[Pixel coordinate grounding data]
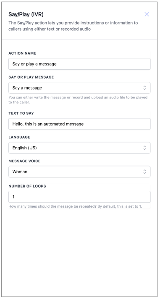Click the SAY OR PLAY MESSAGE label

point(31,77)
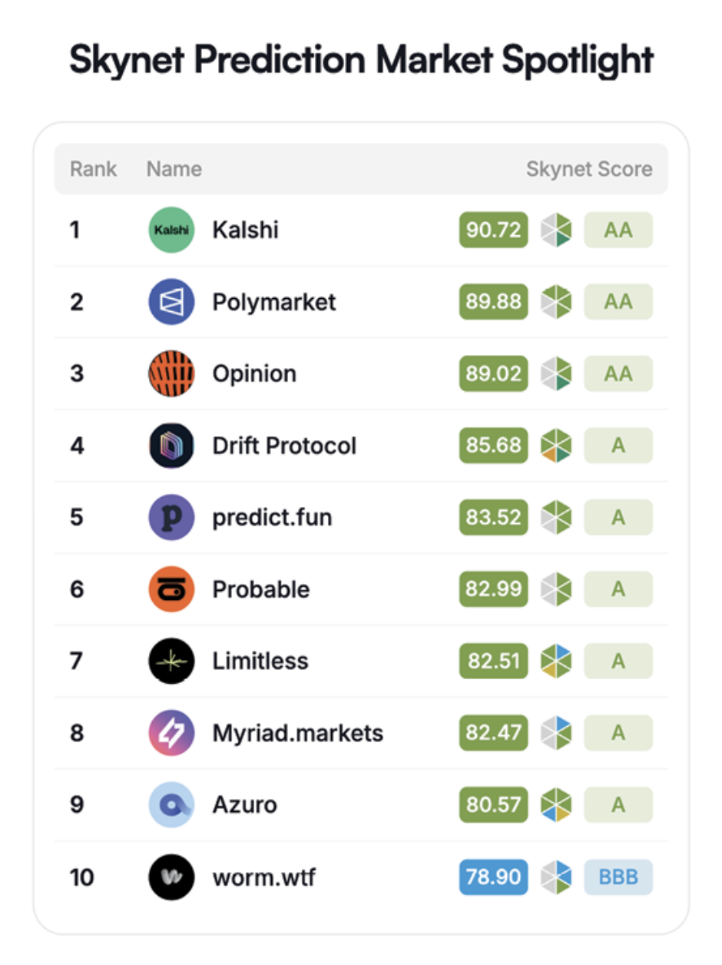Click the Azuro blue logo icon
Image resolution: width=722 pixels, height=965 pixels.
pos(171,804)
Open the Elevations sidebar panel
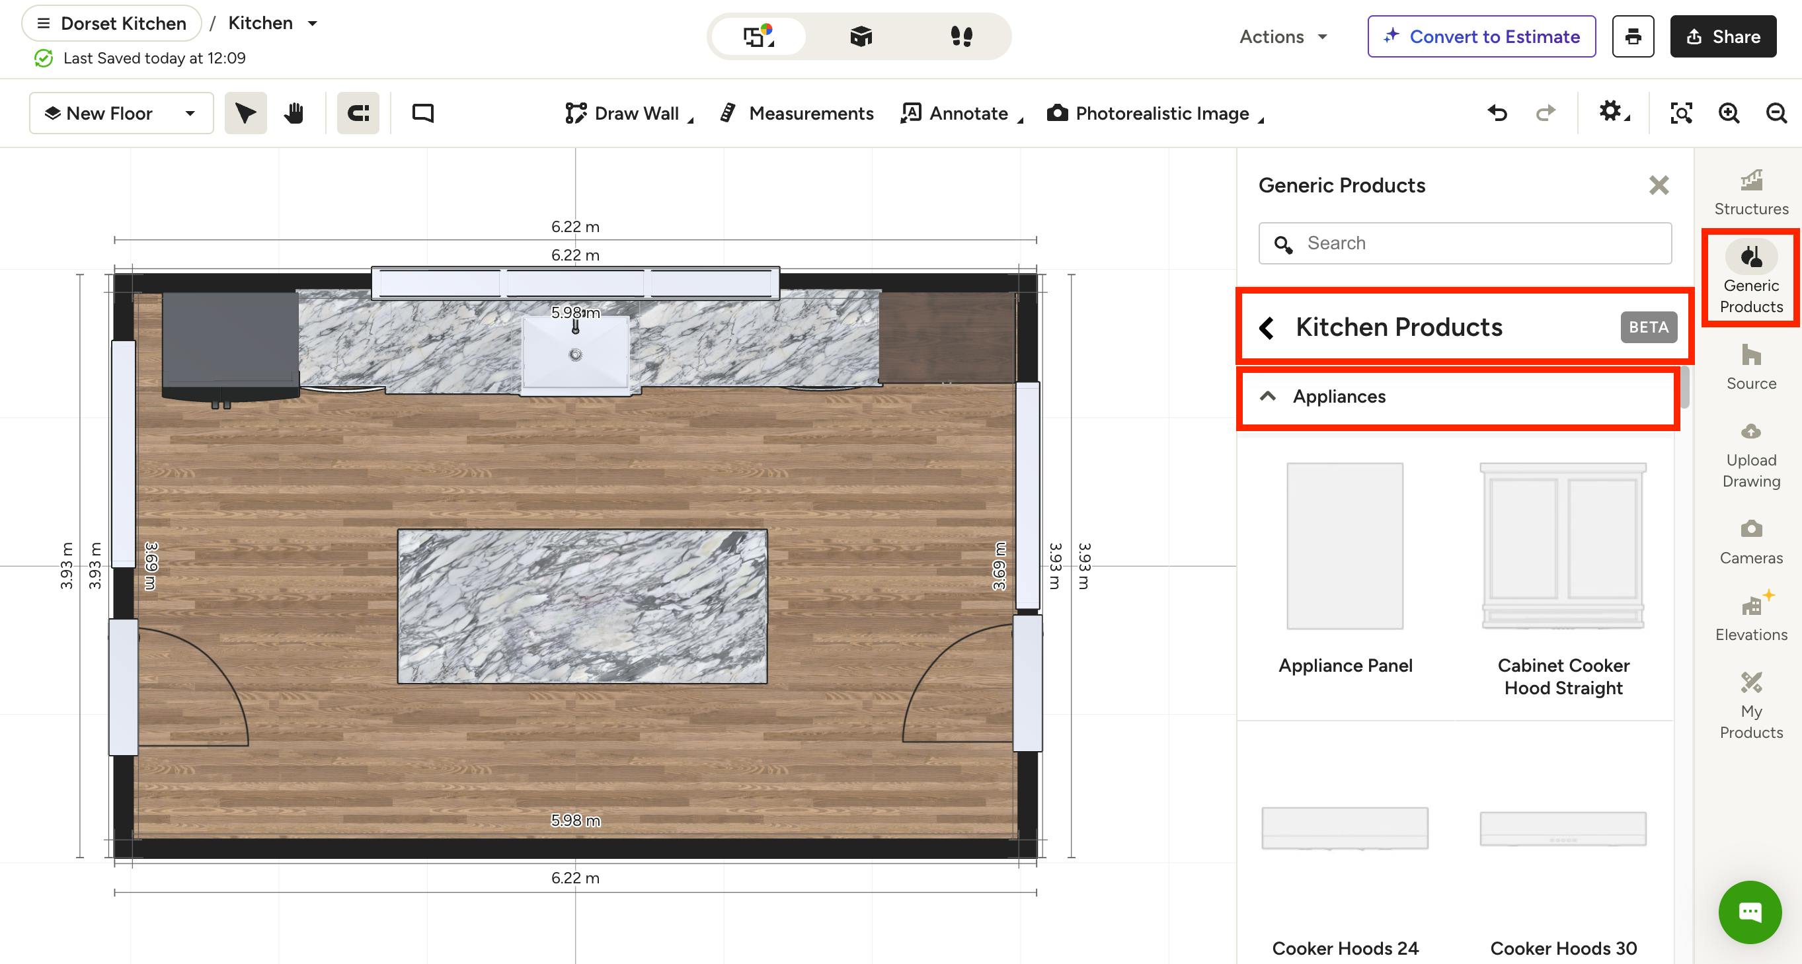 point(1750,617)
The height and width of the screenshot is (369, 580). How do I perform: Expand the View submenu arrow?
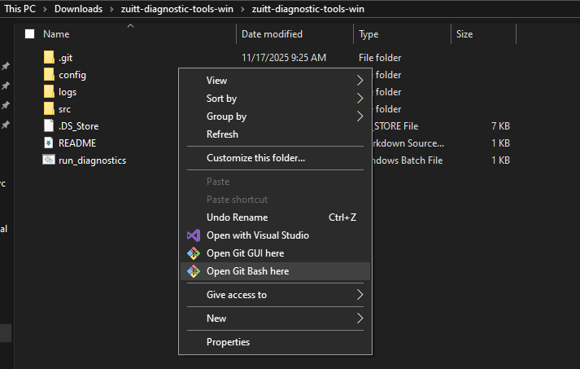point(360,81)
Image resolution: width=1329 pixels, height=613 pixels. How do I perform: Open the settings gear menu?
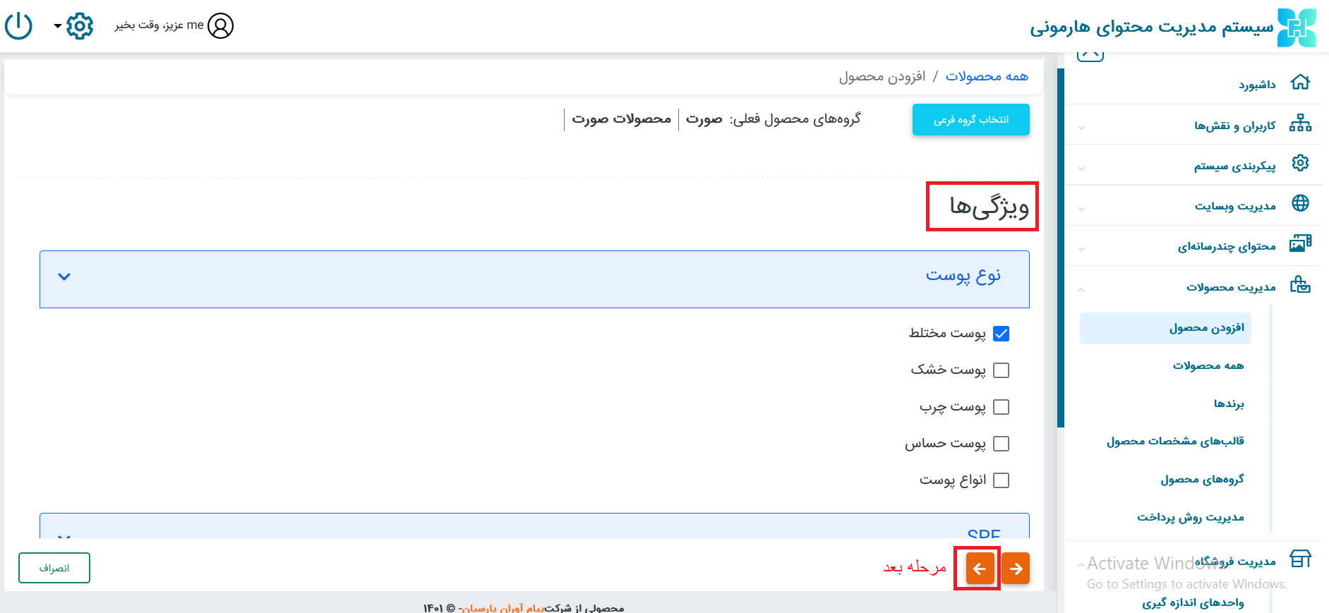click(x=79, y=26)
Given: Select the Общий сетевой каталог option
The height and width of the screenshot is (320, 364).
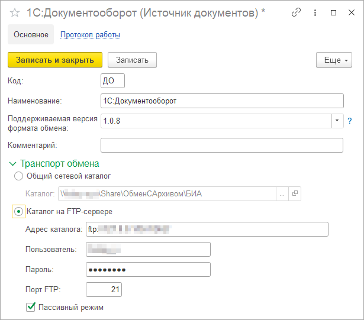Looking at the screenshot, I should [18, 176].
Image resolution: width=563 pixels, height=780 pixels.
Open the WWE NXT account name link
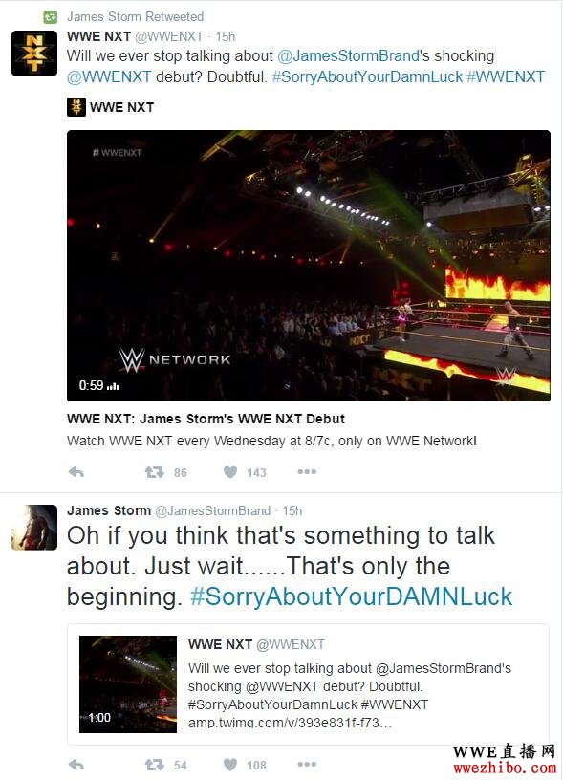click(x=99, y=36)
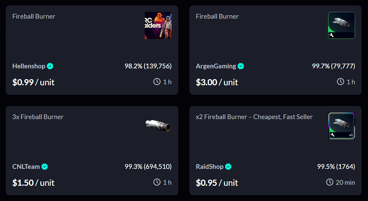368x201 pixels.
Task: Click the verified badge next to ArgenGaming
Action: [240, 66]
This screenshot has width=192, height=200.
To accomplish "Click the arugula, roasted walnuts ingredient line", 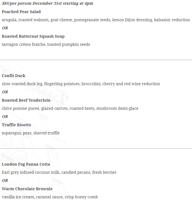I will click(96, 20).
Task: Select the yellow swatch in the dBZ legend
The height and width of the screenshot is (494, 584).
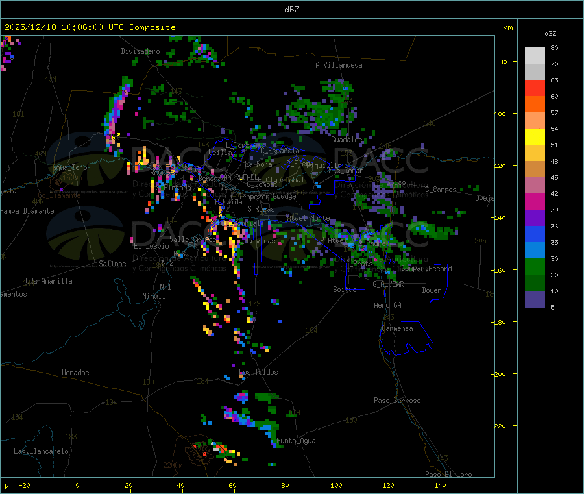Action: (535, 136)
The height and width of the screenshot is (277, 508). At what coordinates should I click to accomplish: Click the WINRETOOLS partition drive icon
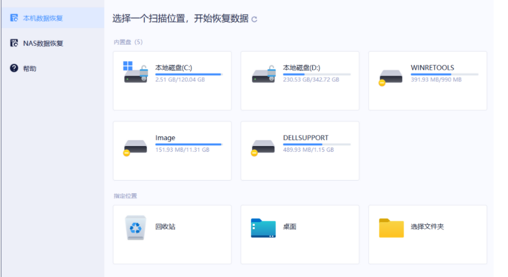391,77
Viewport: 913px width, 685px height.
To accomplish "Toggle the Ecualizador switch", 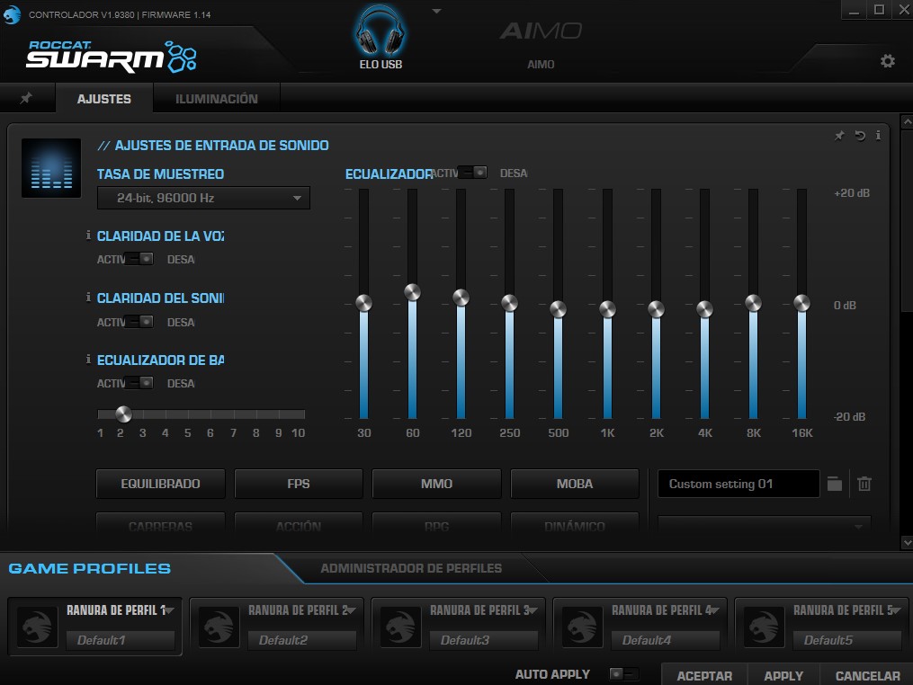I will tap(472, 173).
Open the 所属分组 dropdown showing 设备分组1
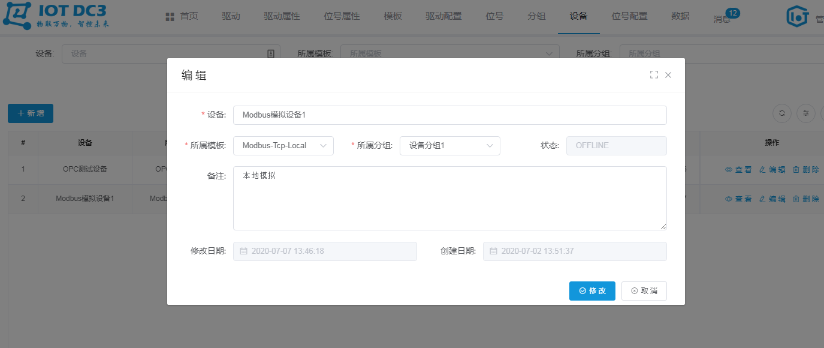Screen dimensions: 824x348 pyautogui.click(x=449, y=145)
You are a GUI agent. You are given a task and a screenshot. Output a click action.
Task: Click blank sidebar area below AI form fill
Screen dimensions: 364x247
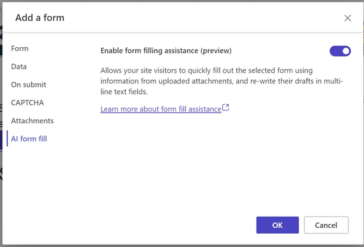pos(41,187)
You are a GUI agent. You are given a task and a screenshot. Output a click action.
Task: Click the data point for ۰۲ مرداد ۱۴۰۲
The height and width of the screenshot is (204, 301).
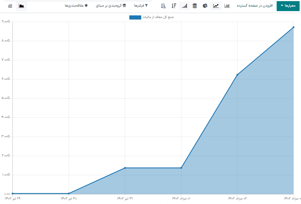click(237, 75)
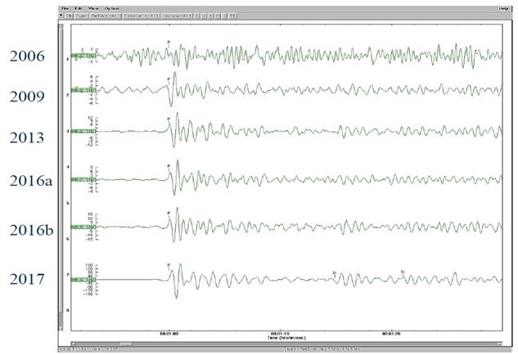This screenshot has width=518, height=355.
Task: Select the green channel tag on waveform 3
Action: 80,131
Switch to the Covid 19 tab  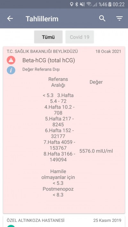[x=80, y=37]
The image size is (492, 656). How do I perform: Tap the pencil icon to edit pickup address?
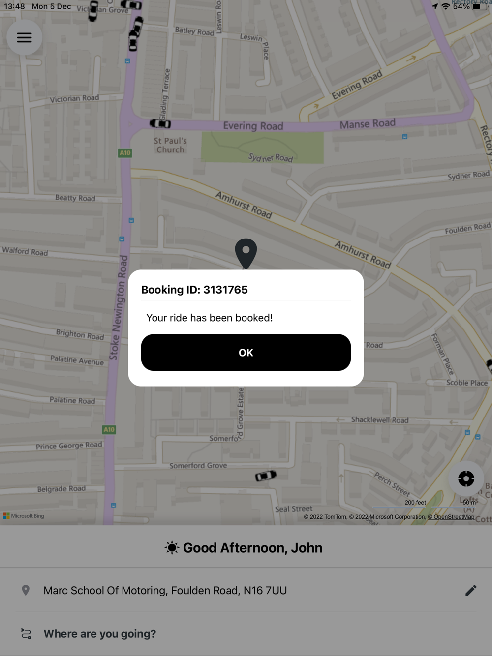[471, 590]
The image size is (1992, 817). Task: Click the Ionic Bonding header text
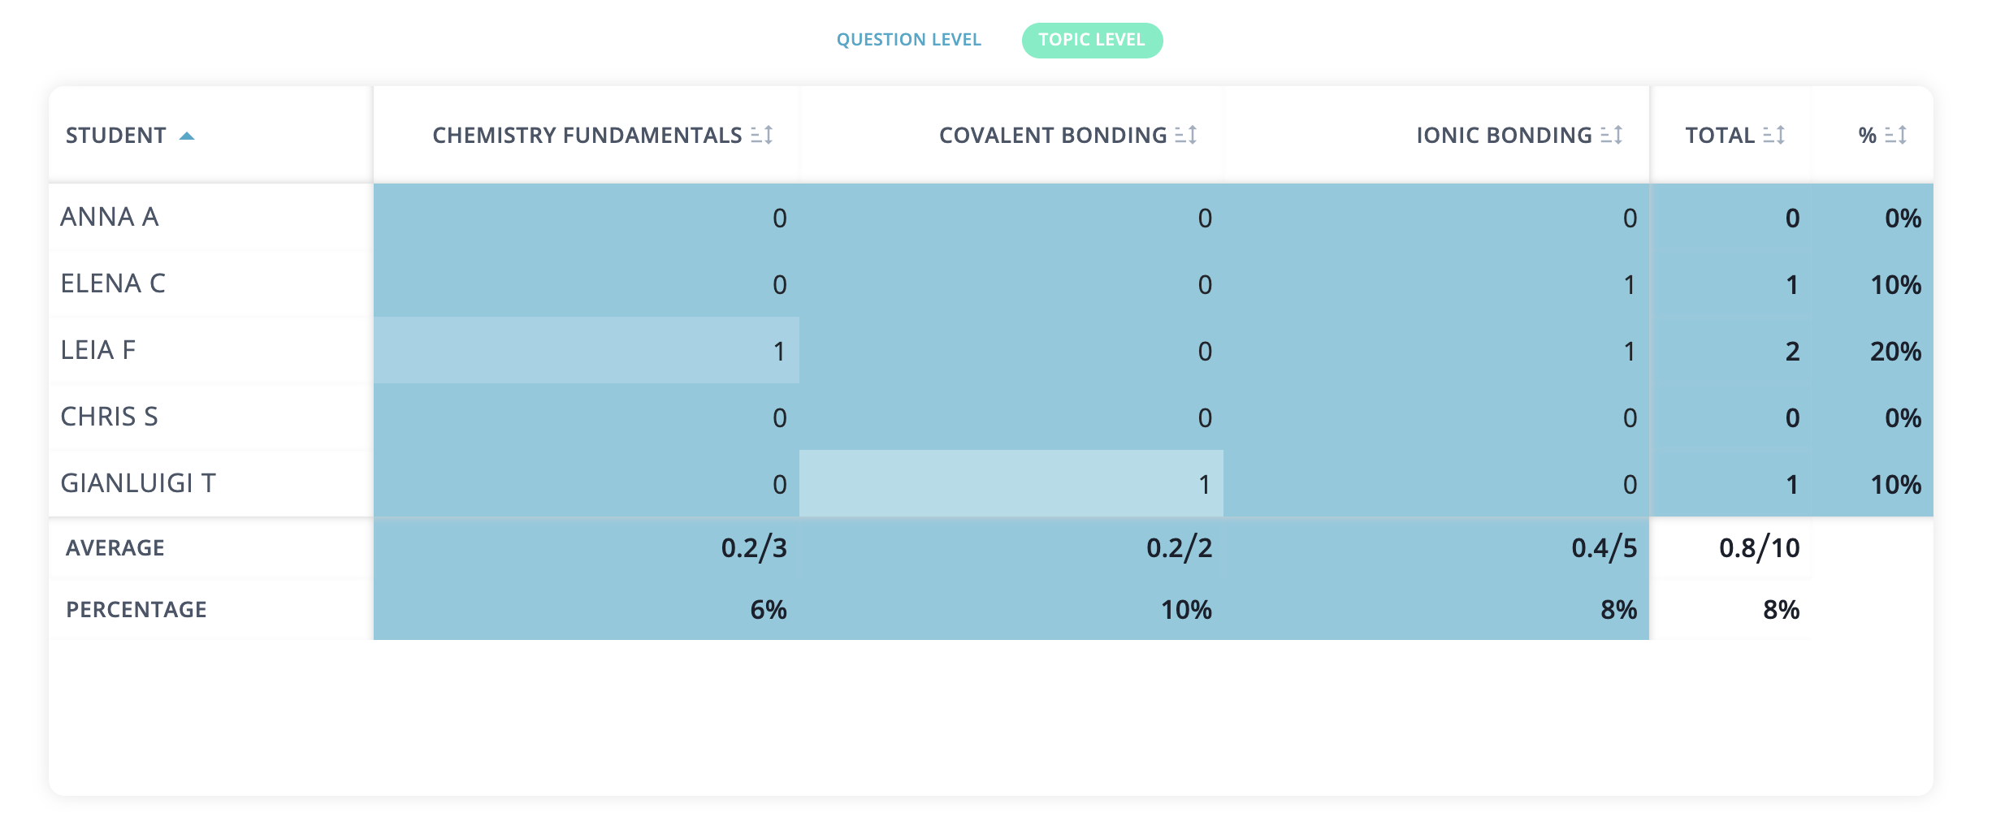point(1504,136)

→ **About this task**
Begin at the line with "The image size is (492, 656)." and retype exactly every line through the last one of the entries above, both included, and nothing more; pictures stay out.

→ **Task response**
The image size is (492, 656). How do I perform: Tap the pencil icon to edit pickup address?
[471, 590]
The image size is (1992, 817). Task: Click the Ionic Bonding header text
point(1504,136)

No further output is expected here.